*Task goal*: Leaving out the pictures, print exactly the lines from the one holding "How do I perform: Click the" to the last line of the entries below, both included, and nothing more.

[Opening Task input section]

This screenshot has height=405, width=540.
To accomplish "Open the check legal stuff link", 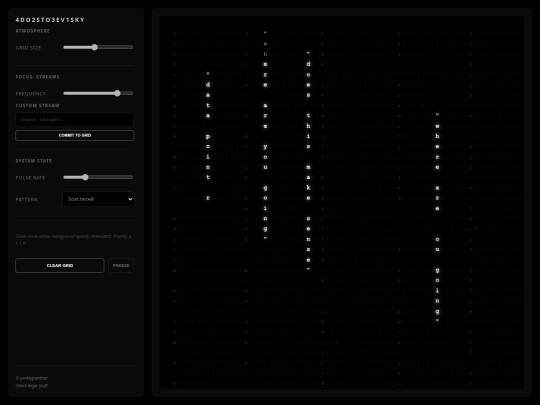I will tap(32, 385).
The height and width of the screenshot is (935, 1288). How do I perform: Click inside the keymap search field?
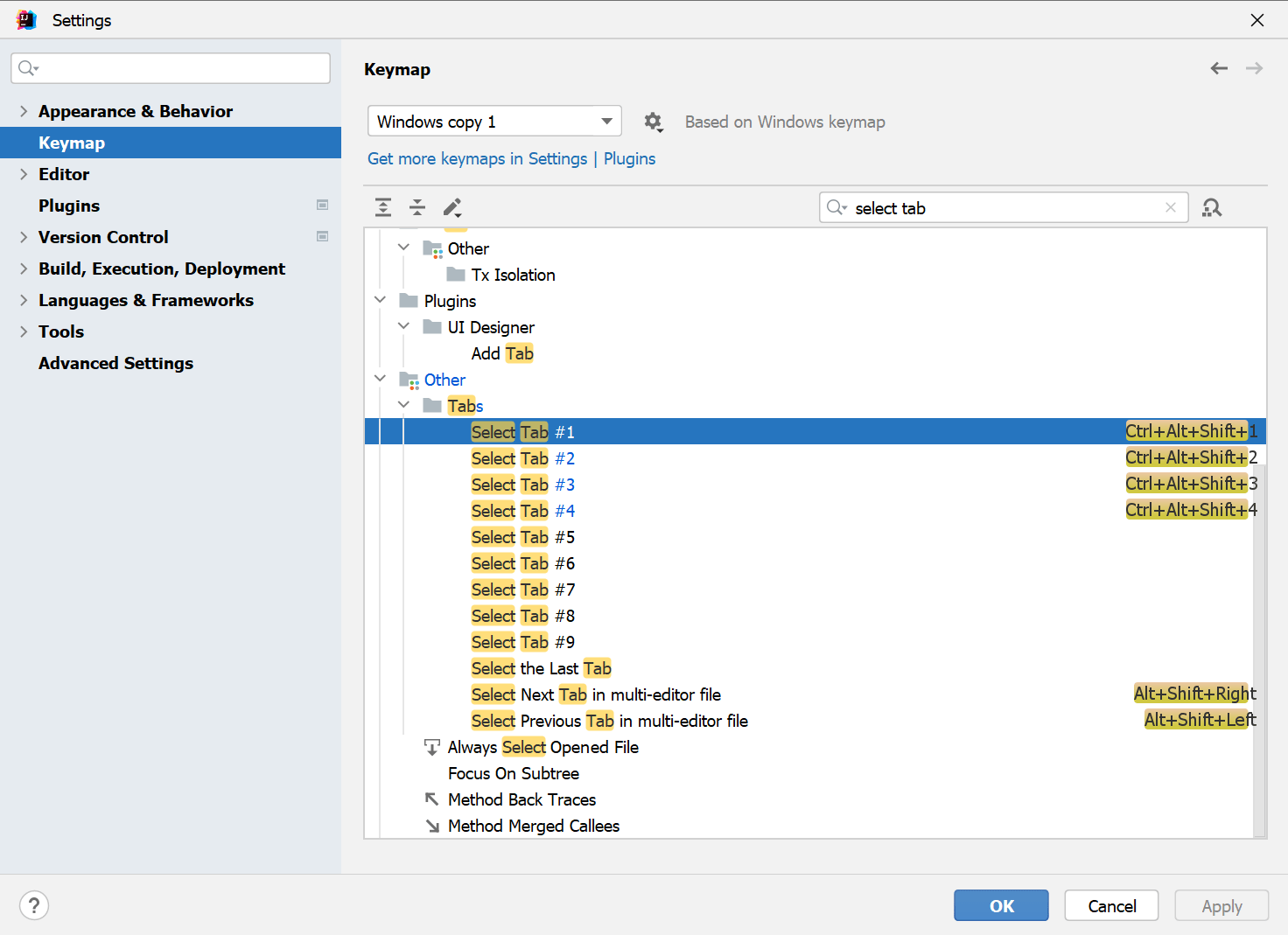coord(998,207)
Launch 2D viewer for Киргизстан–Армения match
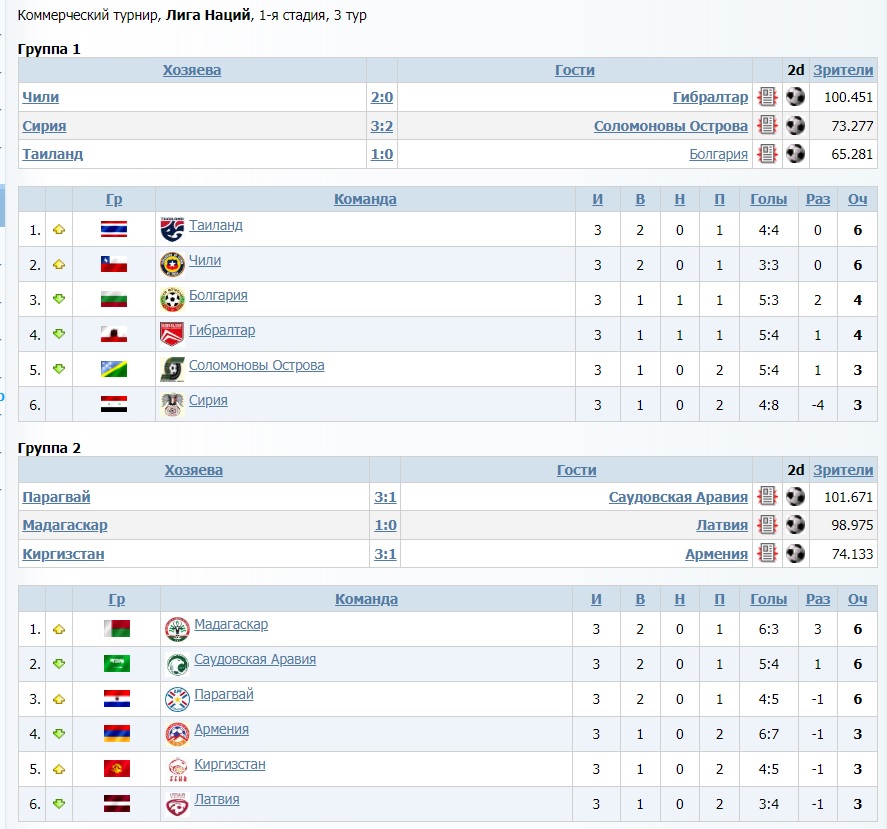887x829 pixels. [x=795, y=553]
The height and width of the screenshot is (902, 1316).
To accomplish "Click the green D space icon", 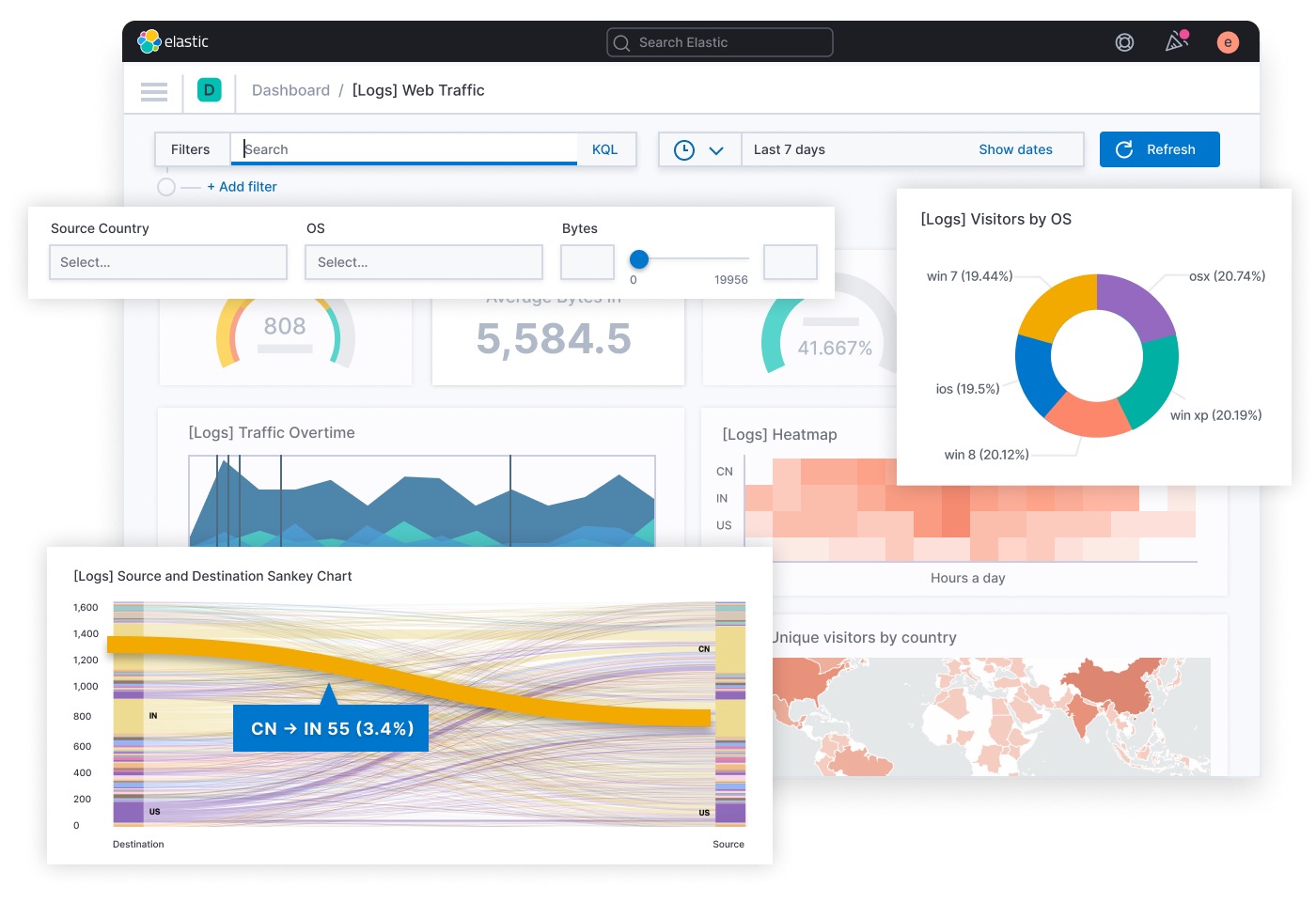I will (x=209, y=90).
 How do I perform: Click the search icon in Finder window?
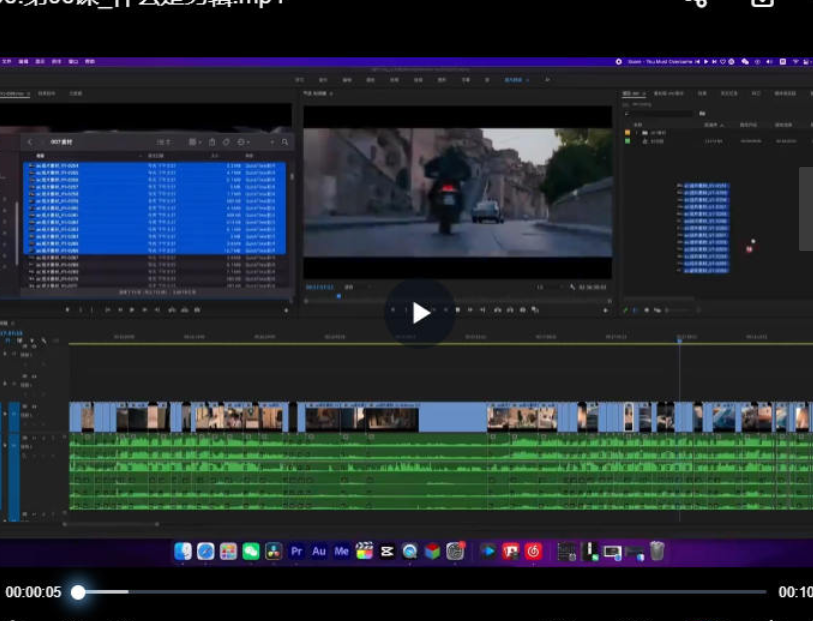pyautogui.click(x=285, y=142)
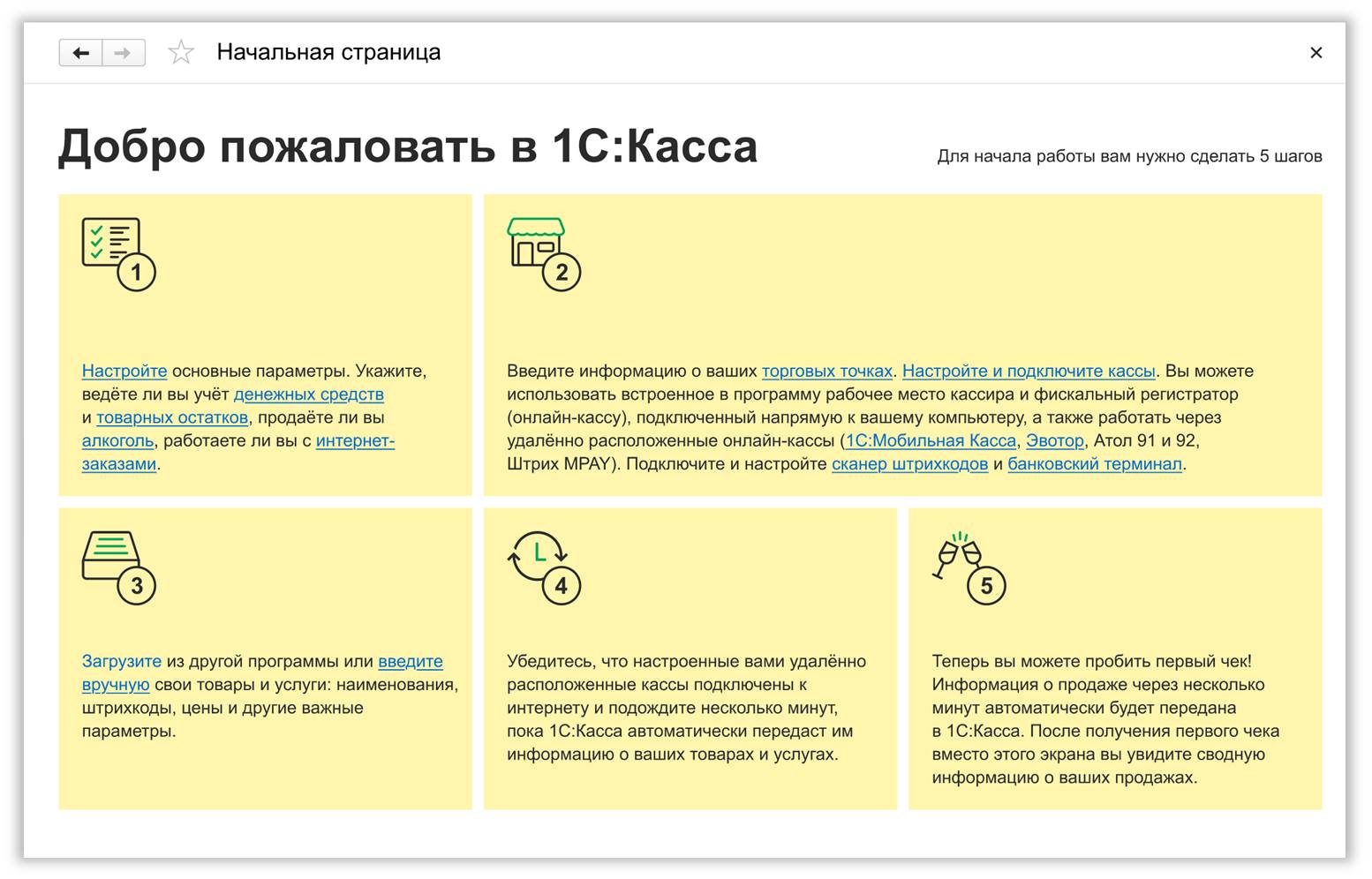The width and height of the screenshot is (1372, 879).
Task: Open the денежных средств link
Action: point(308,394)
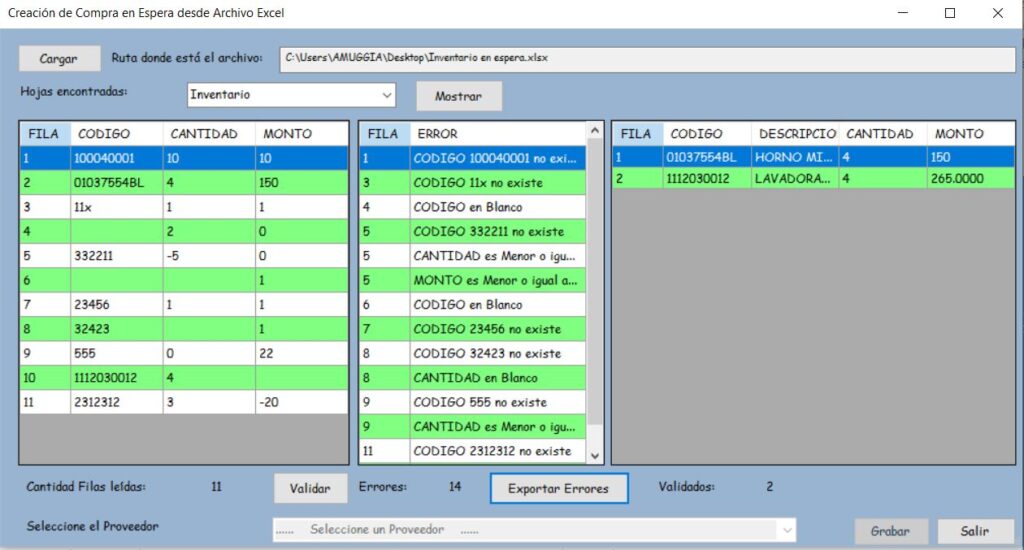Select row with code 01037554BL in left table
Viewport: 1024px width, 550px height.
click(x=116, y=182)
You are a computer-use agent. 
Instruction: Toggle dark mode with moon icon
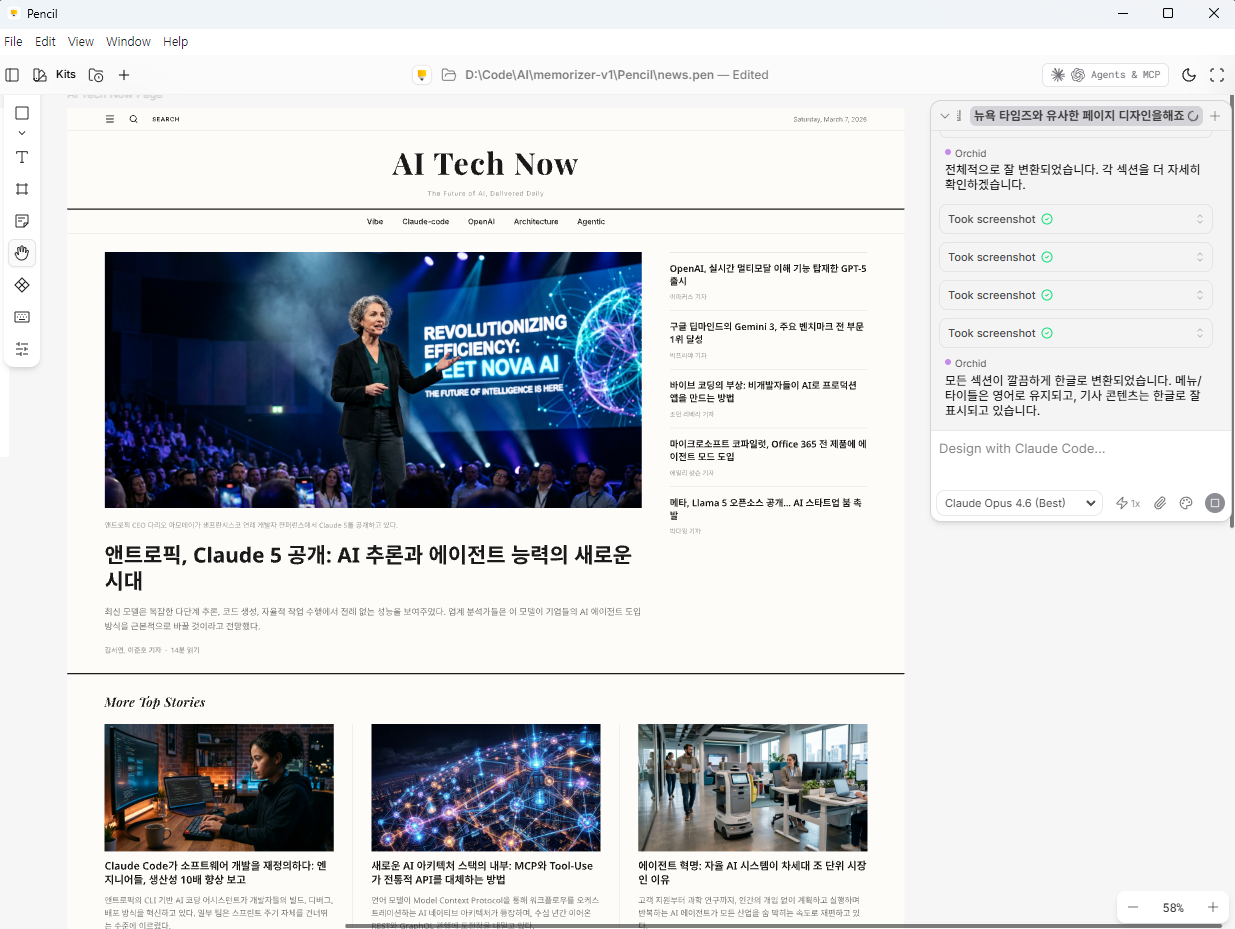1189,75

[Closing Task input section]

*Result for this task*:
 How do I perform: Click the search icon in Finder window?
pyautogui.click(x=285, y=142)
The width and height of the screenshot is (1372, 879).
Task: Open the денежных средств link
Action: point(308,394)
Select row with code 01037554BL in left table
Viewport: 1024px width, 550px height.
click(x=116, y=182)
You are a computer-use agent. 
Instruction: Toggle dark mode with moon icon
1189,75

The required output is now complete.